Abstract 9
Category: Basic Science
At the end of the session, participants will be able to:
- Introduce a platform that enables users to carry out morphometric analysis on digital whole slide images
- Demonstrate how morphometric features can be integrated with molecular information to improve stratification of tumours
- Understand how to use morphometric analysis to answer important questions in histolog
COI Disclosure:
None to disclose.
Authors:
Dimitrios G. Oreopoulos1,2, Ameesha Paliwal2, Parsa Babaei-Zadeh2, Alberto Leon2, Kevin Faust2, Phedias Diamandis2,3,4
1 Temerty Centre for Artificial Intelligence Research and Education in Medicine, University of Toronto, Toronto, ON, Canada
2 Department of Pathology, Princess Margaret Cancer Centre, 101 College Street, Toronto, ON, M5G 1L7, Canada.
3 Department of Laboratory Medicine and Pathobiology, University of Toronto, Toronto, ON, Canada
6 Department of Medical Biophysics, University of Toronto, Toronto, ON, Canada
Presenter
Dimitrios Oreopoulos recently completed his second year in the Bachelor of Health Sciences program at Western University, where he is currently taking courses that focus primarily on the social determinants of health and multidisciplary approaches to research. Dimitrios gained the opportunity to apply these skills in the lab of Dr. Phedias Diamandis for the first time last summer and assisted the lab in developing an Artificial Intelligence workflow and accompanying platform for PHenotyping And Regional Analysis Of Histology (PHARAOH). This year, Dimitrios’ work with Dr. Diamandis has focused on finding novel applications for this tool, which inspired his most recent work integrating molecular and morphometric features with the aim of improving prognostication of diffuse gliomas. Dimitrios has developed a keen interest in neuropathology under the mentorship of Dr. Diamandis and is excited to remain involved in bringing innovation to the forefront of this field.
In his spare time, Dimitrios is passionate about giving back to his community and is a student leader in multiple clubs atWestern University. Dimitrios was recently named co-director of Learning it Together, a volunteer-driven health promotion club that aims to improve early literacy, numeracy, and healthy living skills through providing mentorship and role modeling for underprivileged elementary school children in the London community. Dimitrios also recently began volunteering at a Southwest Ontario Aboriginal Health Access Centre community clinic in London, where he helps coordinate the organization’s “Farm Box” food delivery program with its clients.
Target Audience:
Pathologists, Residents
CanMEDS:
Communicator, Collaborator, Scholar
Integration of molecular and morphometric features improves prognostication of diffuse gliomas
Abstract
BACKGROUND: Diffuse gliomas are the most common forms of adult brain cancer, but exhibit substantial heterogeneity in outcomes. While much of the clinical variability has recently been objectively resolved by molecular profiling and subclassification of gliomas into isocitrate dehydrogenase (IDH)-wildtype (Glioblastoma) and IDH-mutant tumors, the later with and without 1p19q chromosomal codeletions (Oligodendroglioma, Astrocytoma respectively), these subgroups still exhibit patient-level differences in progression that challenge precision management and care.

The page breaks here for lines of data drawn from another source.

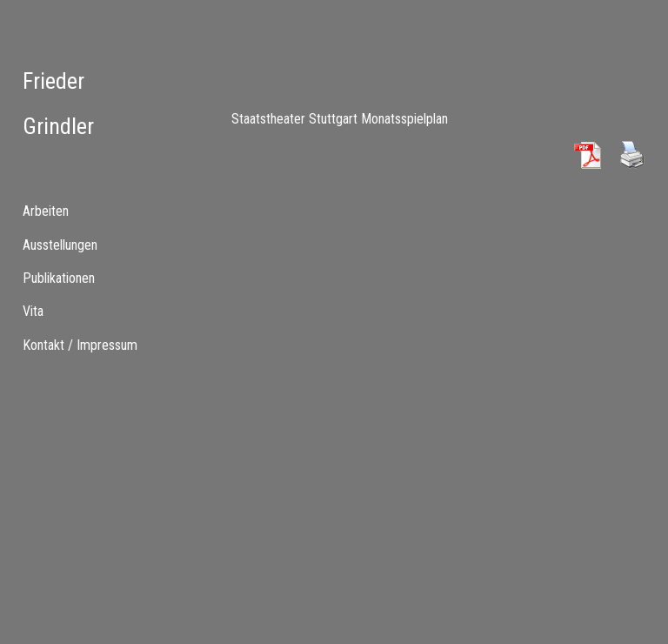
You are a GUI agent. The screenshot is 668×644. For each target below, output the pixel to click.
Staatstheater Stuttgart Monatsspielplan (339, 118)
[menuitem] (84, 245)
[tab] (84, 211)
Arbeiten (45, 211)
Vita (33, 311)
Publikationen (58, 278)
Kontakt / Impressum (80, 345)
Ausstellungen (60, 245)
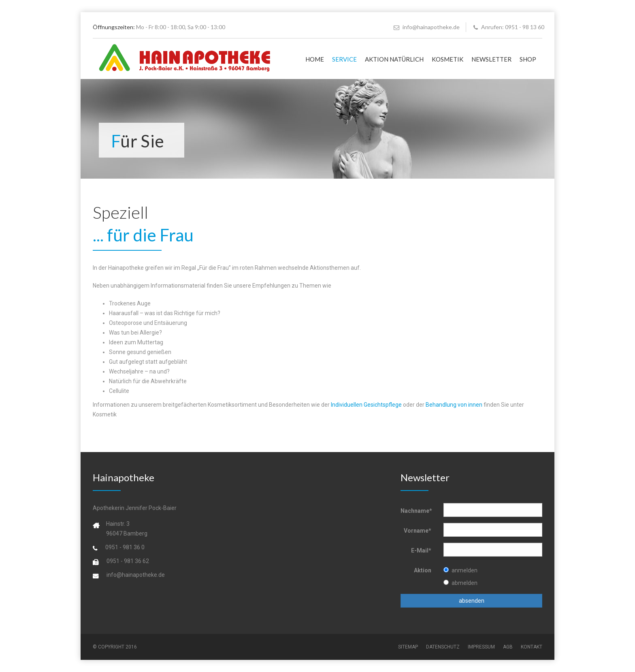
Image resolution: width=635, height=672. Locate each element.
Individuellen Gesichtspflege (366, 405)
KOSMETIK (447, 59)
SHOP (528, 59)
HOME (315, 59)
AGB (508, 647)
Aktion (422, 570)
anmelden (460, 570)
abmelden (460, 583)
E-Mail (421, 550)
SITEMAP (408, 647)
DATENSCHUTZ (443, 647)
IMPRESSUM (481, 647)
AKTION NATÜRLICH (394, 59)
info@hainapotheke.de (426, 27)
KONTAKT (531, 647)
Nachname (416, 511)
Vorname (418, 531)
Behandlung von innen (454, 405)
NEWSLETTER (491, 59)
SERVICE (344, 59)
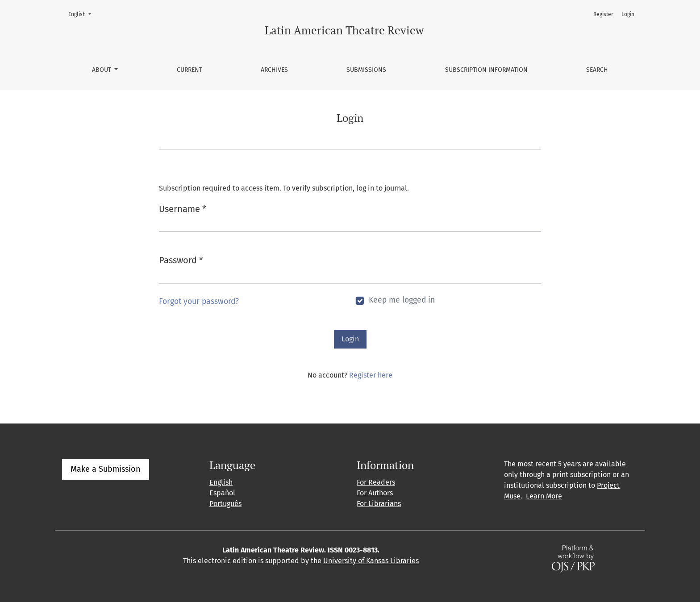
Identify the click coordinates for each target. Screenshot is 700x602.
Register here (371, 375)
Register (603, 14)
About (102, 70)
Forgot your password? (199, 301)
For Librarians (379, 503)
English (82, 13)
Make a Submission (105, 469)
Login (628, 14)
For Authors (375, 493)
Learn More (544, 496)
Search (597, 70)
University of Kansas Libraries (371, 560)
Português (225, 503)
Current (189, 70)
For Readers (376, 482)
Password (181, 259)
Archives (274, 70)
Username (183, 208)
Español (222, 493)
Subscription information (486, 70)
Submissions (366, 70)
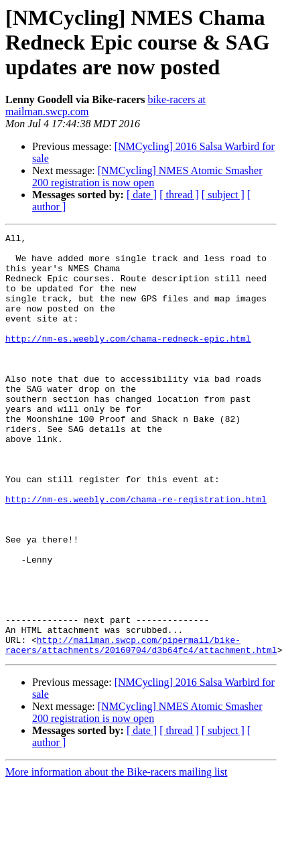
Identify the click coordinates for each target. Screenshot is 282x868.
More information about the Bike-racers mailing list (116, 856)
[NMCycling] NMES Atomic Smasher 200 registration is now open (147, 176)
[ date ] (141, 194)
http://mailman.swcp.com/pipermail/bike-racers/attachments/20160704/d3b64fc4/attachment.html (141, 728)
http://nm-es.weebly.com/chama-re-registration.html (136, 553)
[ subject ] (223, 194)
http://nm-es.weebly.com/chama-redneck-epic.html (128, 360)
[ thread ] (179, 194)
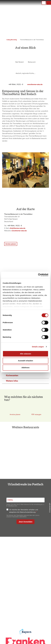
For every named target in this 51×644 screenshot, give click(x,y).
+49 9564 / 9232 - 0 (16, 84)
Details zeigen (38, 347)
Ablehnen (25, 368)
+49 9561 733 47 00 (27, 556)
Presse (25, 610)
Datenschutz (25, 607)
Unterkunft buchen (25, 583)
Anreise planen (25, 579)
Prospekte (25, 586)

HYPOTHESIS: We hypothesized that integrating Artificial Intelligence-derived tissue features with modern molecular subgrouping may resolve further variation of outcome within established glioma subtypes.
SCIENTIFIC APPROACH: To explore this hypothesis, we retrieved the clinical cohort of gliomas from The Cancer Genome Atlas and used a publicly available tool we previously developed, PHARAOH, (bioRxiv 2024), to automatically extract and analyze morphometric features of all available cases (TCGA-LGG, n = 722; TCGA-GBM, n= 670). We systematically analyzed 160 different nuclear features and correlated the results with accompanying clinical pathological survival data in 3-5 relevant glioma subcohorts.
RESULTS: This systematic analysis revealed morphometric features that track variations in nuclear staining and cellularity as strong predictors of aggressive disease and poorer outcomes in patients with grade 3 oligodendrogliomas; a notoriously clinical heterogenous glioma subgroup. Importantly, this feature extraction resource is publicly available, allowing these results to be generalized to other cohorts.
CONCLUSIONS: Systematic characterization and validation of morphometric features in additional cohorts and clinical practice may support the development of more advanced multimodal biomarkers that can better predict outcome in this aggressive and heterogeneous disease.